DATA FOR REVIEW:
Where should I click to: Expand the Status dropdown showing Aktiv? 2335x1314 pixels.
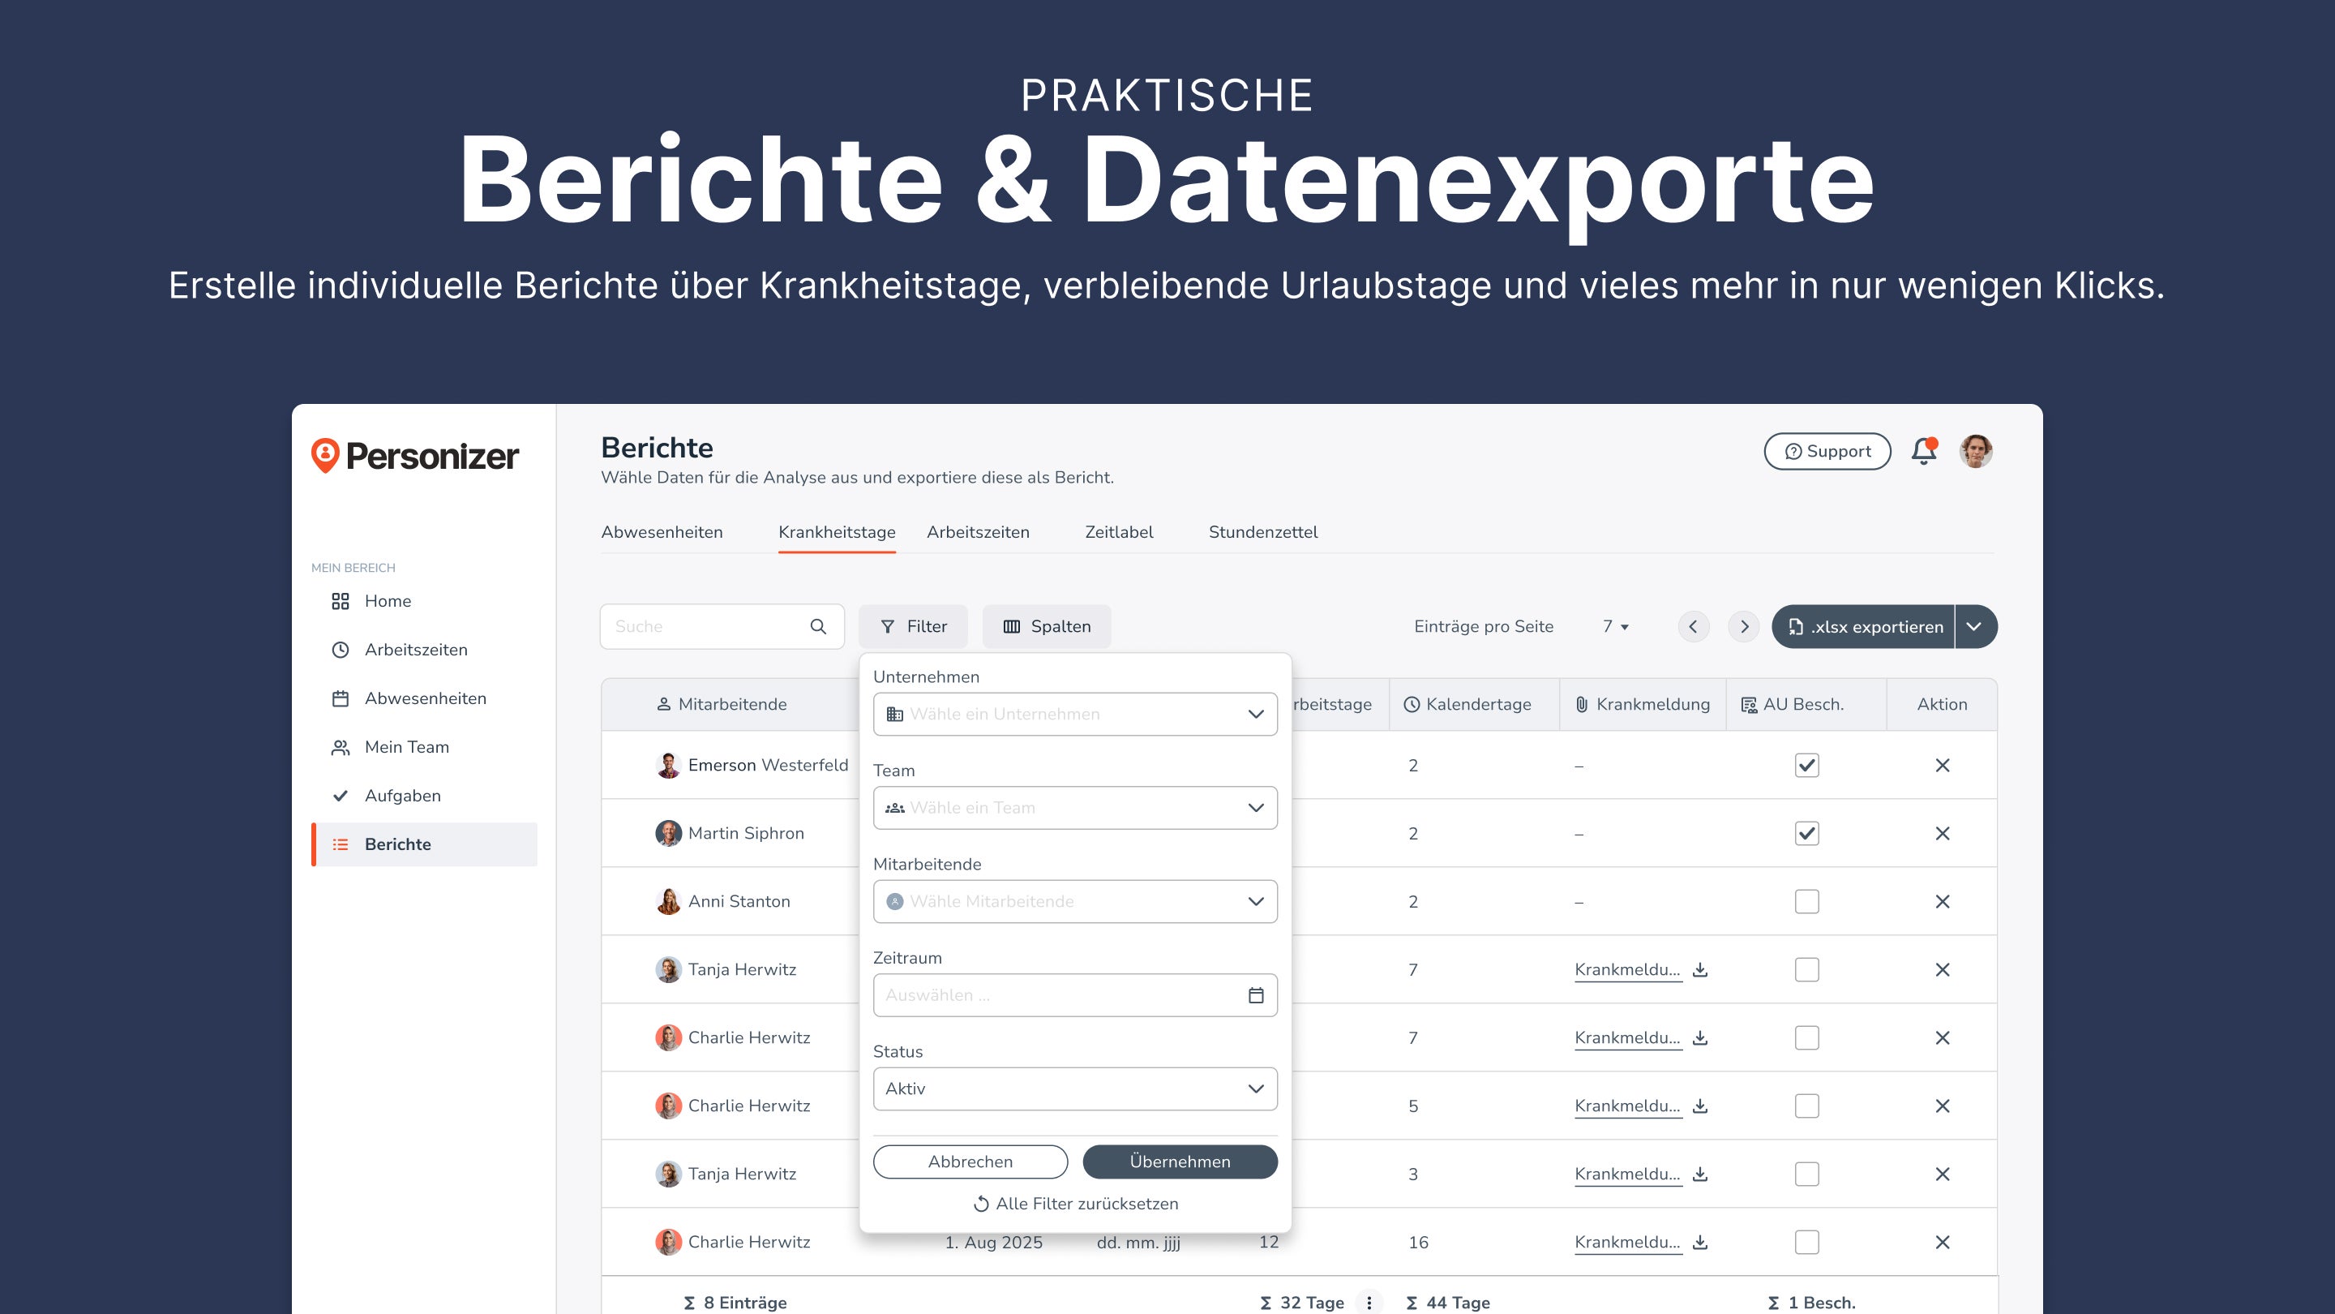point(1074,1088)
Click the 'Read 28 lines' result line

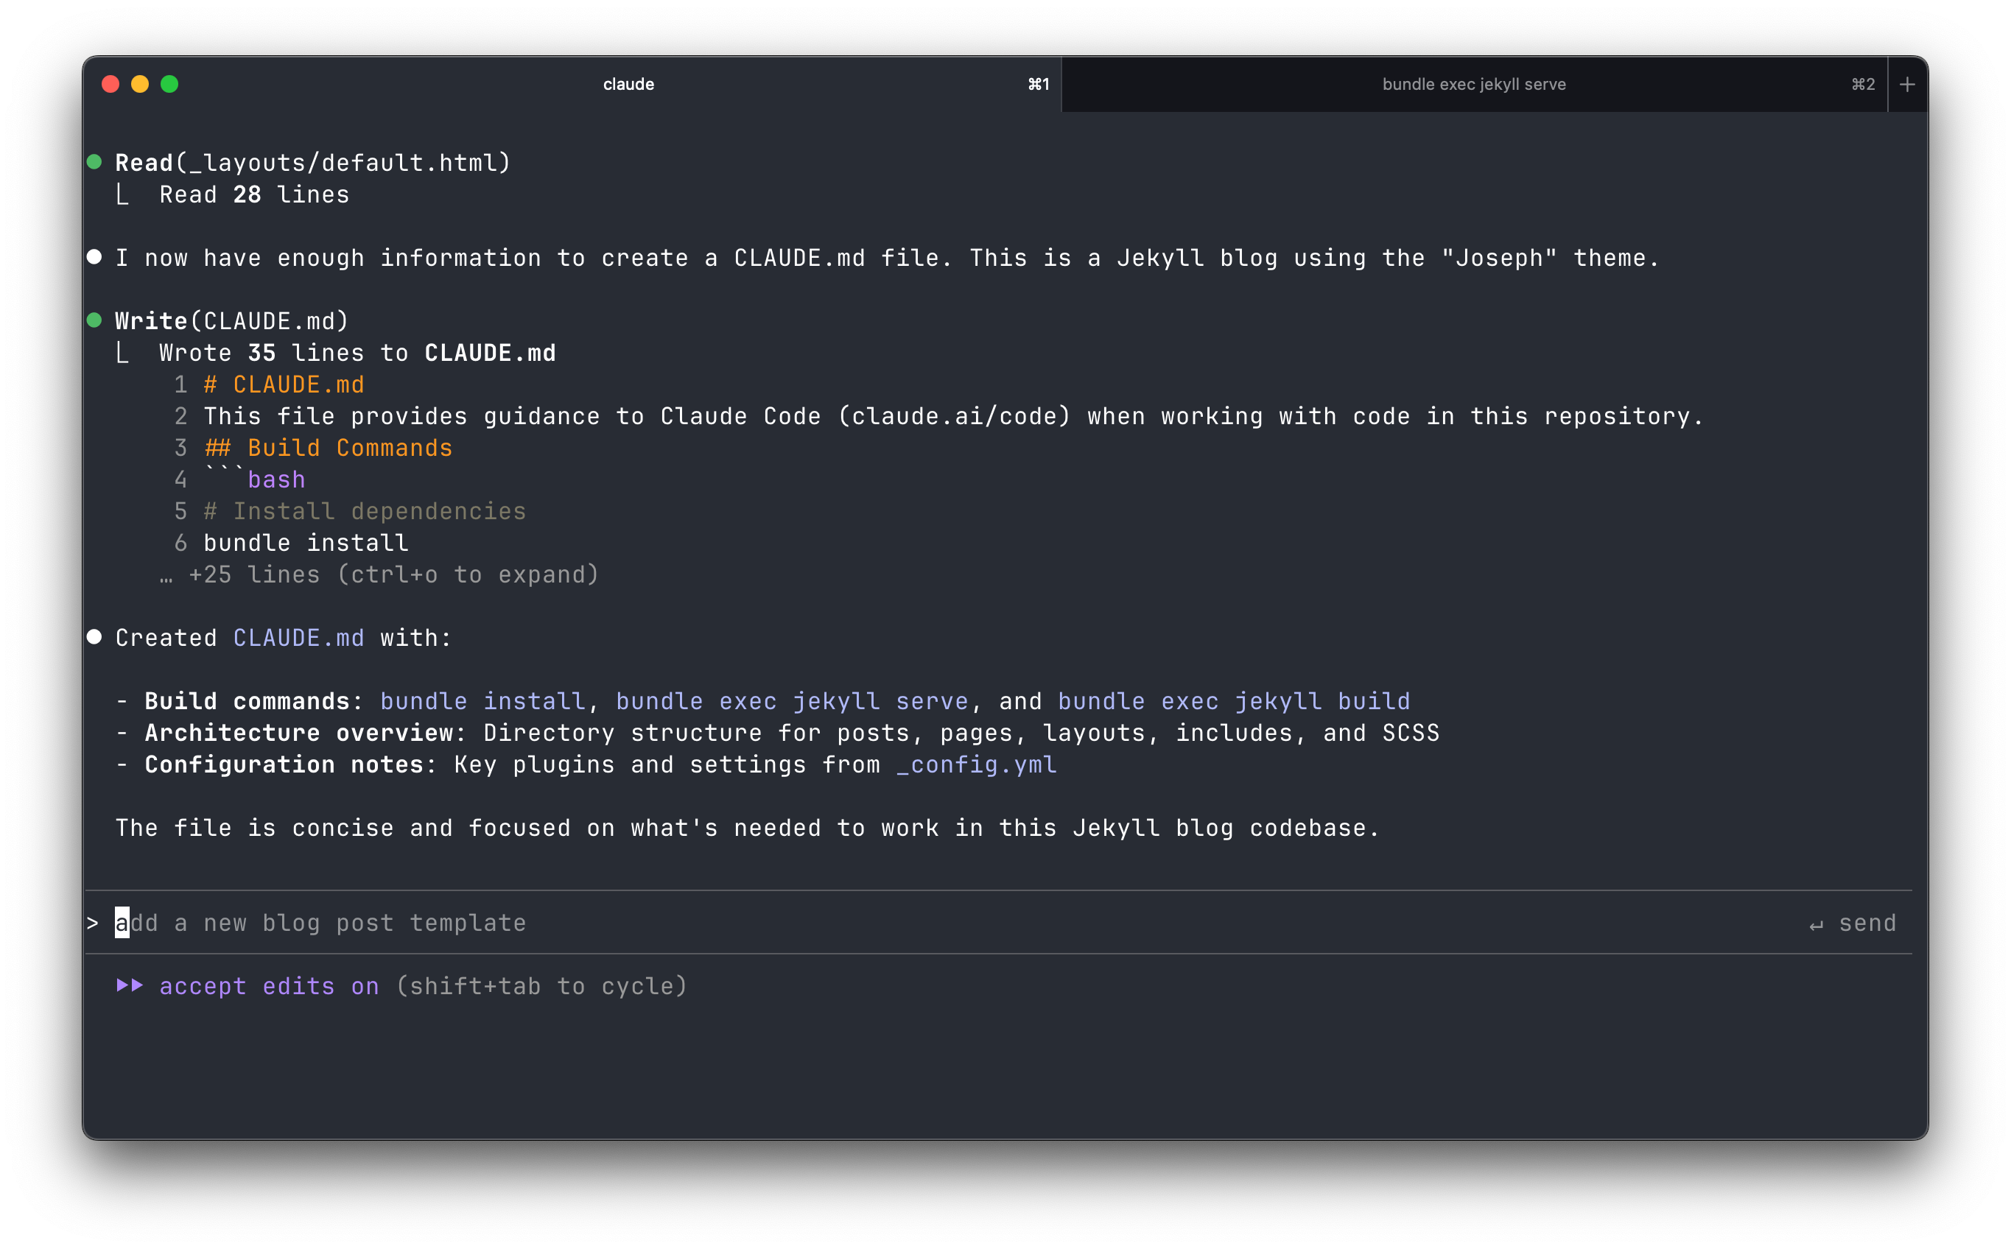[x=254, y=195]
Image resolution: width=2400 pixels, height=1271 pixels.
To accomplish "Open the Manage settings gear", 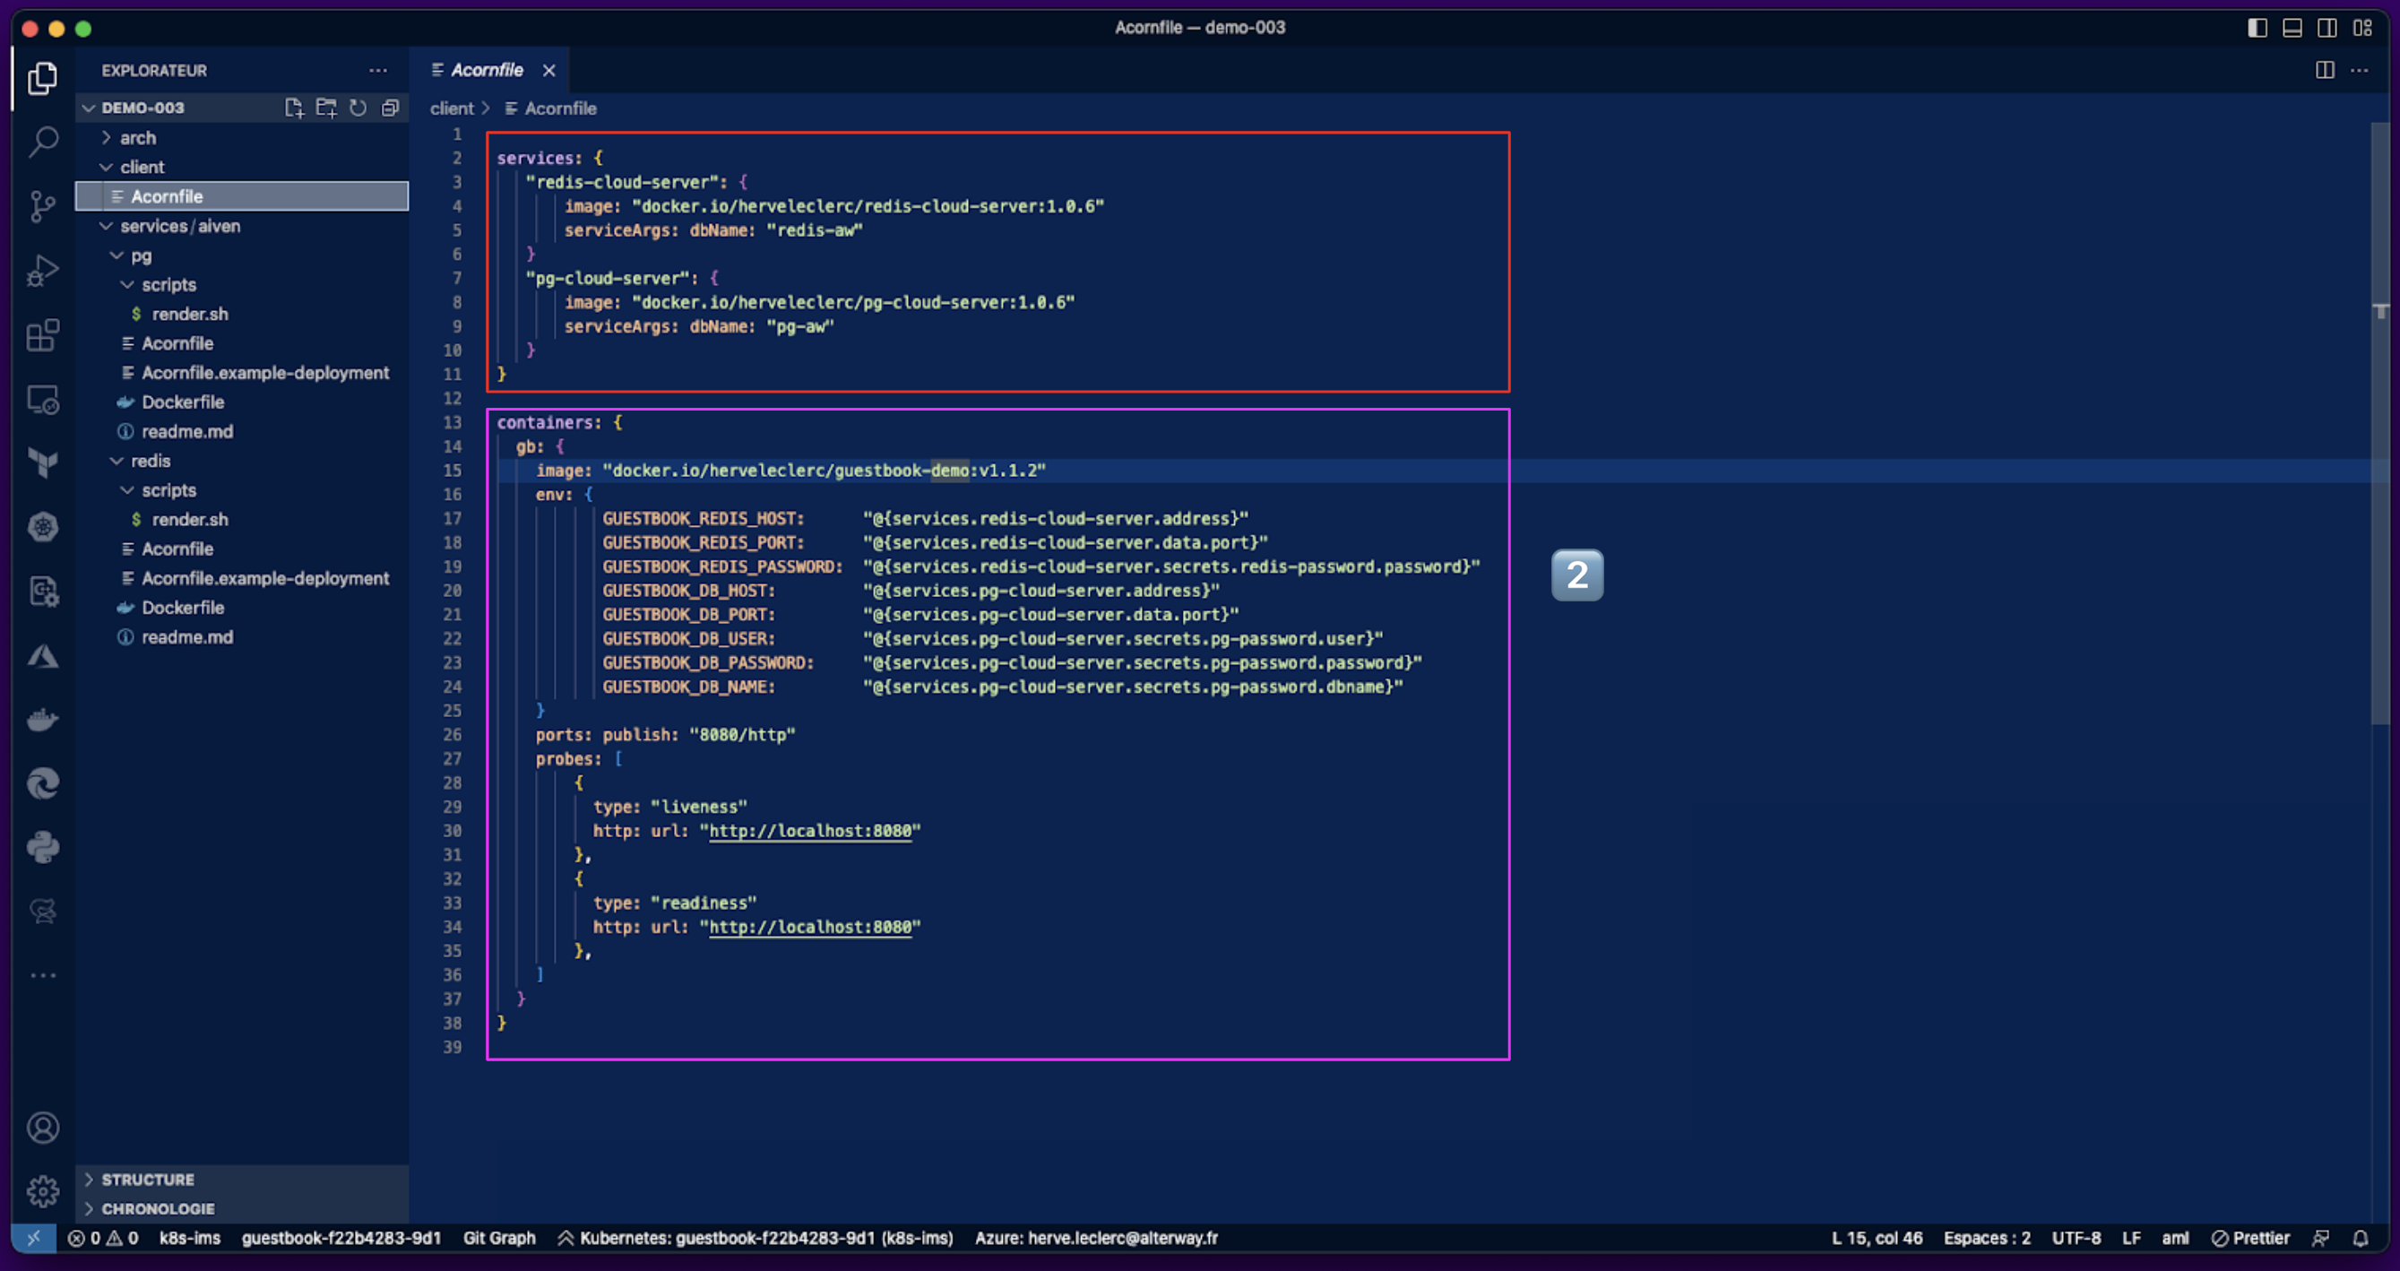I will pyautogui.click(x=43, y=1191).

WHAT YOU HAVE TO DO: Set down the records above exactly as written, beginning with the first line and ending with the line that contains "Image resolution: width=2400", and do not include pictures.

TASK SOLUTION:
Where should I click to: Expand the Status dropdown showing Aktiv? 2335x1314 pixels.
point(1074,1088)
Click the 'Read 28 lines' result line

[x=254, y=195]
Image resolution: width=2400 pixels, height=1271 pixels.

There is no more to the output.